The problem
Quote the lines below verbatim, starting with the line containing "Task: Open the ad info icon next to the X" and ending with the line containing "Action: [2200, 106]", both ends included.

>> Begin

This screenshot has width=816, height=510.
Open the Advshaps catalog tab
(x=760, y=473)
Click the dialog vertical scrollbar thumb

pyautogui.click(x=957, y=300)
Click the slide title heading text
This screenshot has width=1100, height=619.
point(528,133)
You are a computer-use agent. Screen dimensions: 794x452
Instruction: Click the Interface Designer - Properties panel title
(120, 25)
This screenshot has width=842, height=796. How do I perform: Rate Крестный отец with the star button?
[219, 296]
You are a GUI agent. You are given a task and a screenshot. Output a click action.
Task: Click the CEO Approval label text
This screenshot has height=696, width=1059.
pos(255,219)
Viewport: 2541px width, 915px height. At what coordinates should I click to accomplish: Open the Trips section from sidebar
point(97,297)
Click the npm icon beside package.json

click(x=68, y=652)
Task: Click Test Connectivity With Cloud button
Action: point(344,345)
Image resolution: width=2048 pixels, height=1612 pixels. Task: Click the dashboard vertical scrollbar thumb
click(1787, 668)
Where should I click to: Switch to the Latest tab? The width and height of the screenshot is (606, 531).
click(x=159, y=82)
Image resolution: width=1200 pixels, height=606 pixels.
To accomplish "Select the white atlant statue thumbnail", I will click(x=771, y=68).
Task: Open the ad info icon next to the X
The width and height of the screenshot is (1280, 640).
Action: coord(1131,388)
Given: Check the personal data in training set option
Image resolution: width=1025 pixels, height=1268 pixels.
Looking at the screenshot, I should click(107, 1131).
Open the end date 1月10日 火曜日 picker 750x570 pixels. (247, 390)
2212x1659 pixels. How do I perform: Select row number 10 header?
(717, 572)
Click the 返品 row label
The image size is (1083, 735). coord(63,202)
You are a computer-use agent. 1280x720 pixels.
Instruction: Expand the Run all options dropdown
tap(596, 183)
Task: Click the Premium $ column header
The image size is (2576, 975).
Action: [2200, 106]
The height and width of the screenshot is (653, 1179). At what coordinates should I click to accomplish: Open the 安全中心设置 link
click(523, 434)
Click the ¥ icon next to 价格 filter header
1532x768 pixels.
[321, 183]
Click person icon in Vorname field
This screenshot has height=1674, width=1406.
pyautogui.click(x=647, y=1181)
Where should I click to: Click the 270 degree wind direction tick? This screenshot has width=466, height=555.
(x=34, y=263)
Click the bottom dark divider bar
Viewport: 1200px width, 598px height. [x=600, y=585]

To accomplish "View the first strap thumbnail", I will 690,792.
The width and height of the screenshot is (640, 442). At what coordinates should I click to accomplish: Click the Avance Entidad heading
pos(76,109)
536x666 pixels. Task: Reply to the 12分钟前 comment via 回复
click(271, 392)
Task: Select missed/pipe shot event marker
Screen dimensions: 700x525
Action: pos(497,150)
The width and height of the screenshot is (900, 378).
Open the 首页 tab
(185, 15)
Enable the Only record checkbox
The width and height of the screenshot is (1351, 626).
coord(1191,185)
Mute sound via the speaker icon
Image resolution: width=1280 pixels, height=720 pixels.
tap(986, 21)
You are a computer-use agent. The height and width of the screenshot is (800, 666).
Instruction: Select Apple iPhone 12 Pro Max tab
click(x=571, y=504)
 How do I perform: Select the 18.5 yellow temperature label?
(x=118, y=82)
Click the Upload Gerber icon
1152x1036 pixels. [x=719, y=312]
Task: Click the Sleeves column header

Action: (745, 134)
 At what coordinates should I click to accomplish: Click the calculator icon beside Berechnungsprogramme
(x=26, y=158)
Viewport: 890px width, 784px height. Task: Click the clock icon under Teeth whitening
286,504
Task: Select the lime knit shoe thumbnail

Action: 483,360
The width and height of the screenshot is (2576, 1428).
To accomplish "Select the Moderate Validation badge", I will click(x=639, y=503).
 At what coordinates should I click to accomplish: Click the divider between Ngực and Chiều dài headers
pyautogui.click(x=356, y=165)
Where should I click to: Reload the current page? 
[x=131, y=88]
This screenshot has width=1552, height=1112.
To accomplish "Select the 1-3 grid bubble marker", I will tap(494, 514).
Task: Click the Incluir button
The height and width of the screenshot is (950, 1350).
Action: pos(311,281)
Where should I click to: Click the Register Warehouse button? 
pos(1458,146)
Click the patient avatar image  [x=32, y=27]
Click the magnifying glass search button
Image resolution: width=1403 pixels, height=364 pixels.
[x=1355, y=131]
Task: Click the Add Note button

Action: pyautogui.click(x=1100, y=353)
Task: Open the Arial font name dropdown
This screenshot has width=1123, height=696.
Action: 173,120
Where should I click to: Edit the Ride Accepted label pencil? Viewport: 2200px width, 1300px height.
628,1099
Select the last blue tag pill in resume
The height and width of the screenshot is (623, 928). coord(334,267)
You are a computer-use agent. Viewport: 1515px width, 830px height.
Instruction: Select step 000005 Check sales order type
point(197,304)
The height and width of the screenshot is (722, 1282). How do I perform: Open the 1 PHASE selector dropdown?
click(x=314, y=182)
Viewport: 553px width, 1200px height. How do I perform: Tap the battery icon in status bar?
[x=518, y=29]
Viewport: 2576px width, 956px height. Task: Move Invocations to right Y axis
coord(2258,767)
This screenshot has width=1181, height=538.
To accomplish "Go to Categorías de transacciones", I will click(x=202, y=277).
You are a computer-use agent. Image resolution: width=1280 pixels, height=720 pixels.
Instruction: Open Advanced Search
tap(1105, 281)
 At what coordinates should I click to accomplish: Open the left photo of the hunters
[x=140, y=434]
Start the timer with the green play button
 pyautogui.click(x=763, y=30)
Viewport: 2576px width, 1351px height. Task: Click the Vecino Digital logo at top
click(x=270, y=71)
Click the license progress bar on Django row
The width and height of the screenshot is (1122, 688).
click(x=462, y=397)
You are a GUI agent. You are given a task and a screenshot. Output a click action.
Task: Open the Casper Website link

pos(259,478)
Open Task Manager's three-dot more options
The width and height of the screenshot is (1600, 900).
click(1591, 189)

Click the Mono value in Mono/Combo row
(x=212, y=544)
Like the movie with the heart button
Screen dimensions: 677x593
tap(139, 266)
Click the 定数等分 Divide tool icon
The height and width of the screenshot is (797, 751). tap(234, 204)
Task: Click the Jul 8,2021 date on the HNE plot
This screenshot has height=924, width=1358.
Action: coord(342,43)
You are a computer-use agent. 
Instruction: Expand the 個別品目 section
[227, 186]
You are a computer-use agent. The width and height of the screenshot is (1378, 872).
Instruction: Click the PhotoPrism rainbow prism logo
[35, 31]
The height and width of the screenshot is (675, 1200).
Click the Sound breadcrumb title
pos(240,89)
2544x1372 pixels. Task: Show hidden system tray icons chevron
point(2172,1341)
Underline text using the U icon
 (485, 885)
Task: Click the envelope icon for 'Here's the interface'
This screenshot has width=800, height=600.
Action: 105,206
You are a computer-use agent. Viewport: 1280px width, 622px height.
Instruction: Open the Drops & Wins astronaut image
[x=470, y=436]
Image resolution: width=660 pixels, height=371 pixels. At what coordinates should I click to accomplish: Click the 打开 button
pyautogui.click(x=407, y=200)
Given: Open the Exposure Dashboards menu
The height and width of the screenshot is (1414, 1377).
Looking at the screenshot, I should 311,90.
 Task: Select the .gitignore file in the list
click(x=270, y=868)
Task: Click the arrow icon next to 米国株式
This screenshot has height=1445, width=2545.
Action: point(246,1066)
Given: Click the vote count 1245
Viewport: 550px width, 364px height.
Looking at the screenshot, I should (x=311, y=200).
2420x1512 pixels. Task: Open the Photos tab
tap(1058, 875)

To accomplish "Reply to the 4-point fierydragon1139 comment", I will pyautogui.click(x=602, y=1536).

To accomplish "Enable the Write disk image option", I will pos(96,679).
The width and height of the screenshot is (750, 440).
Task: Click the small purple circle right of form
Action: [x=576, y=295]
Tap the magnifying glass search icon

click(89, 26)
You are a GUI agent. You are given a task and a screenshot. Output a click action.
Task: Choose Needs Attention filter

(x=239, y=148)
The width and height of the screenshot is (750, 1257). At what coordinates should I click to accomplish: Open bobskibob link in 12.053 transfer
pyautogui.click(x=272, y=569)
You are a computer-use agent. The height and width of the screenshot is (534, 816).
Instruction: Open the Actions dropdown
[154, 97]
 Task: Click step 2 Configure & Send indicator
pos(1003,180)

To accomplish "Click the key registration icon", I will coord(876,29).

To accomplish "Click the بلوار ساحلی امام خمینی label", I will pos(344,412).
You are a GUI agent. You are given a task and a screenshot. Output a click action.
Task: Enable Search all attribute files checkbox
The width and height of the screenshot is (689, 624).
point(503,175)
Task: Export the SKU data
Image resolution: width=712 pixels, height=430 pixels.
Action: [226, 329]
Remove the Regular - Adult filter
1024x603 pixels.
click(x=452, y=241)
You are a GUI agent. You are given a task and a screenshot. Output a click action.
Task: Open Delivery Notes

>> End

Response to this exercise
Task: Open the ad info icon next to the X
The width and height of the screenshot is (1280, 640).
Action: coord(1131,388)
Given: Check the personal data in training set option
Image resolution: width=1025 pixels, height=1268 pixels.
Looking at the screenshot, I should click(107, 1131).
Open the end date 1月10日 火曜日 picker 750x570 pixels. (247, 390)
2212x1659 pixels. How do I perform: Select row number 10 header?
(717, 572)
Click the 返品 row label
The image size is (1083, 735). coord(63,202)
You are a computer-use agent. 1280x720 pixels.
Instruction: Expand the Run all options dropdown
tap(596, 183)
Task: Click the Premium $ column header
The image size is (2576, 975).
Action: [2200, 106]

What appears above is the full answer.